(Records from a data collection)
╔══

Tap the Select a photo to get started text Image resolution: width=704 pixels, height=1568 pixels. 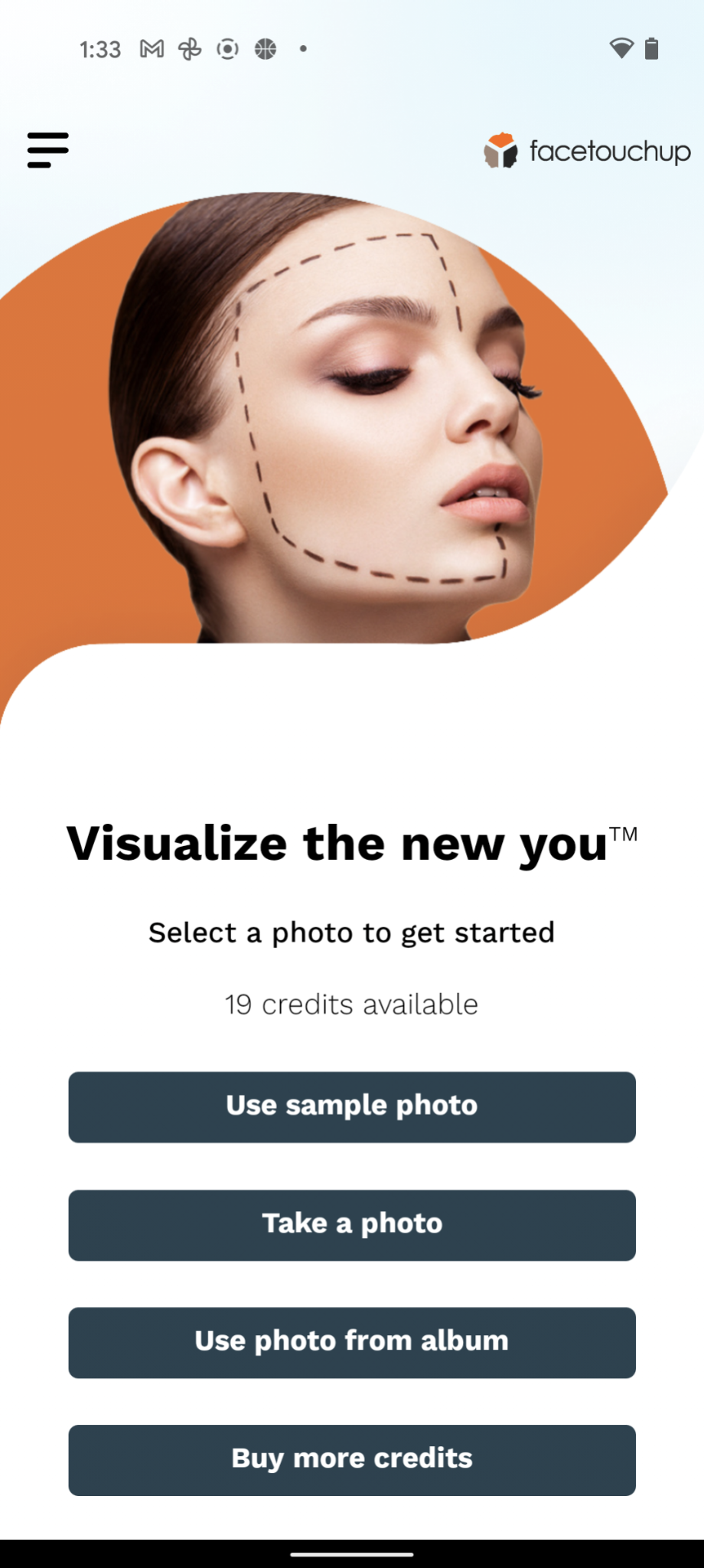click(x=351, y=933)
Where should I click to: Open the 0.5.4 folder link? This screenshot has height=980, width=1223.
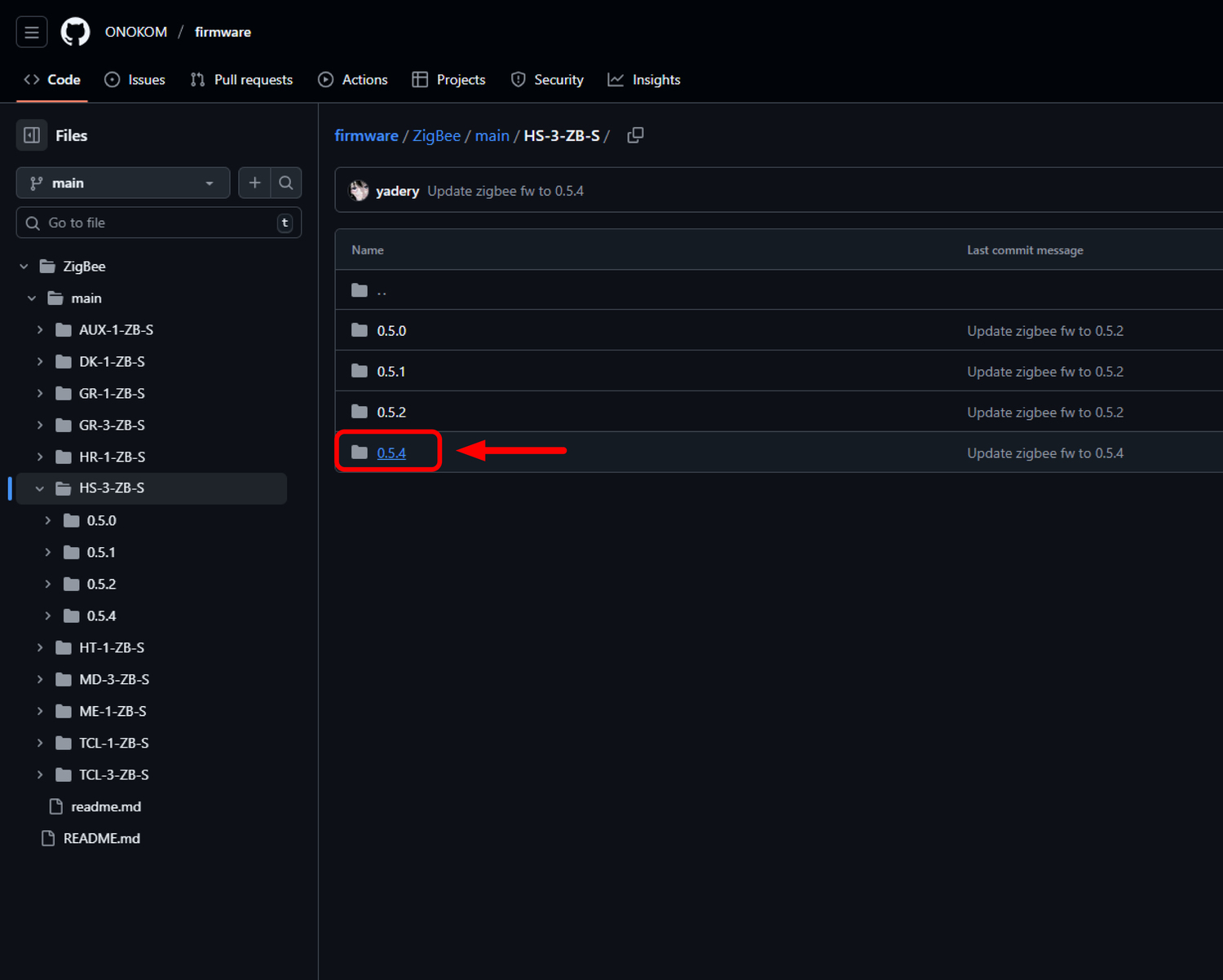pos(391,453)
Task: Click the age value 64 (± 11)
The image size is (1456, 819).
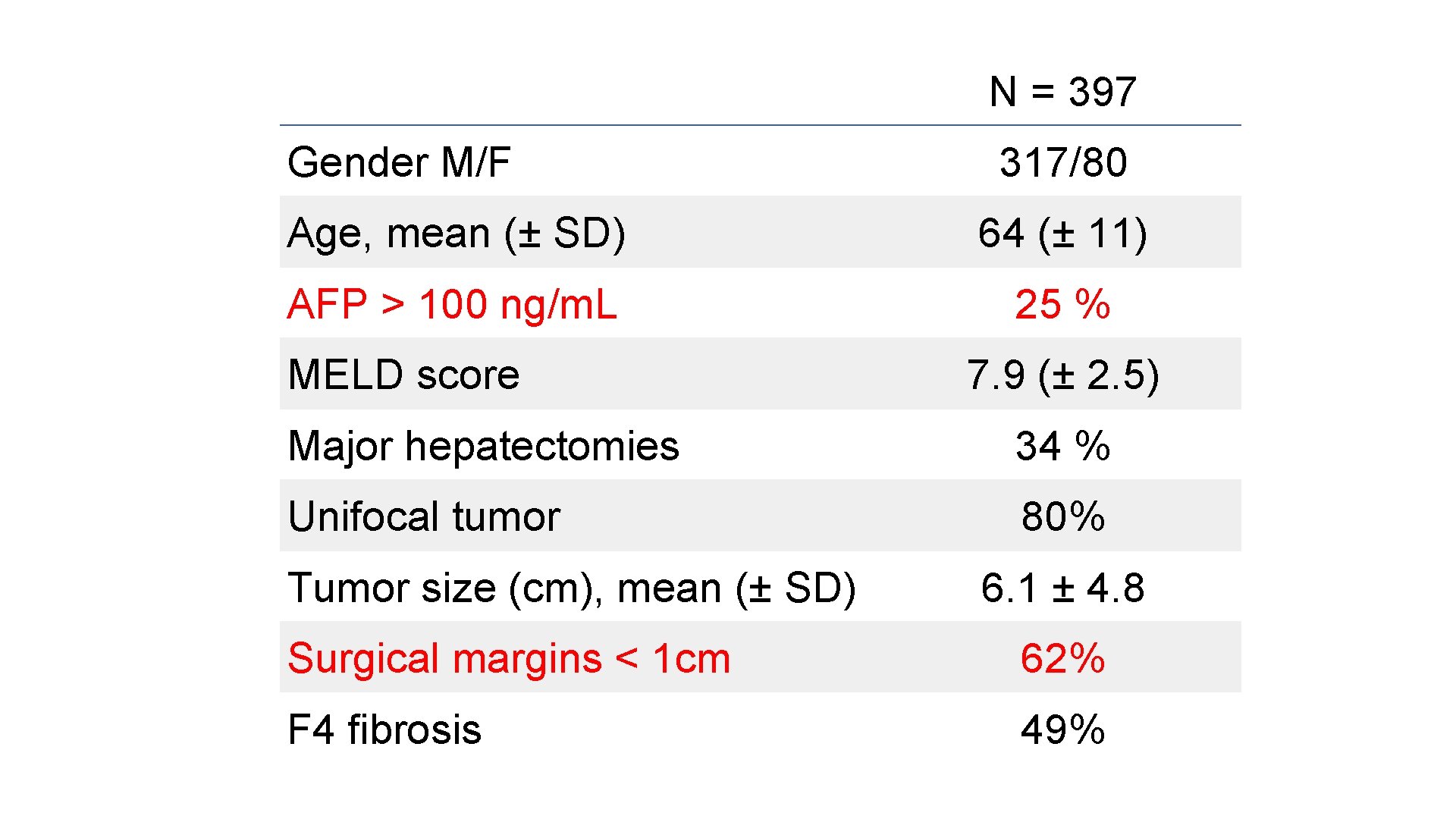Action: click(1062, 233)
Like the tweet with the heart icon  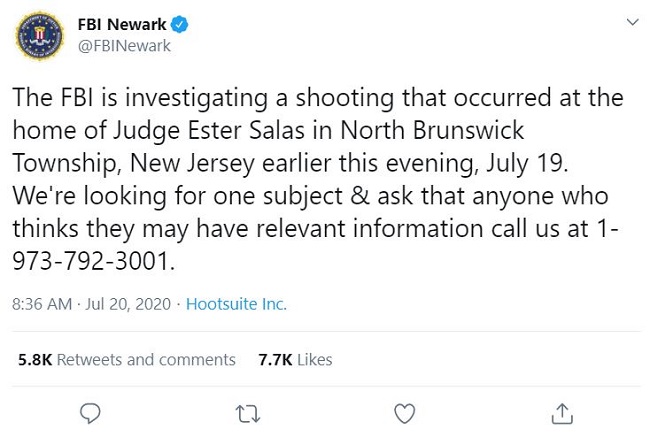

╚══

When the line containing "Where should I" has been located, retype it and each line after it through the end of the records, excluding the pictures and adding nothing else.

Where should I click to: Open the 0.5.4 folder link? This screenshot has height=980, width=1223.
pos(391,453)
Task: Click the age value 64 (± 11)
The image size is (1456, 819).
Action: click(1062, 233)
Like the tweet with the heart icon  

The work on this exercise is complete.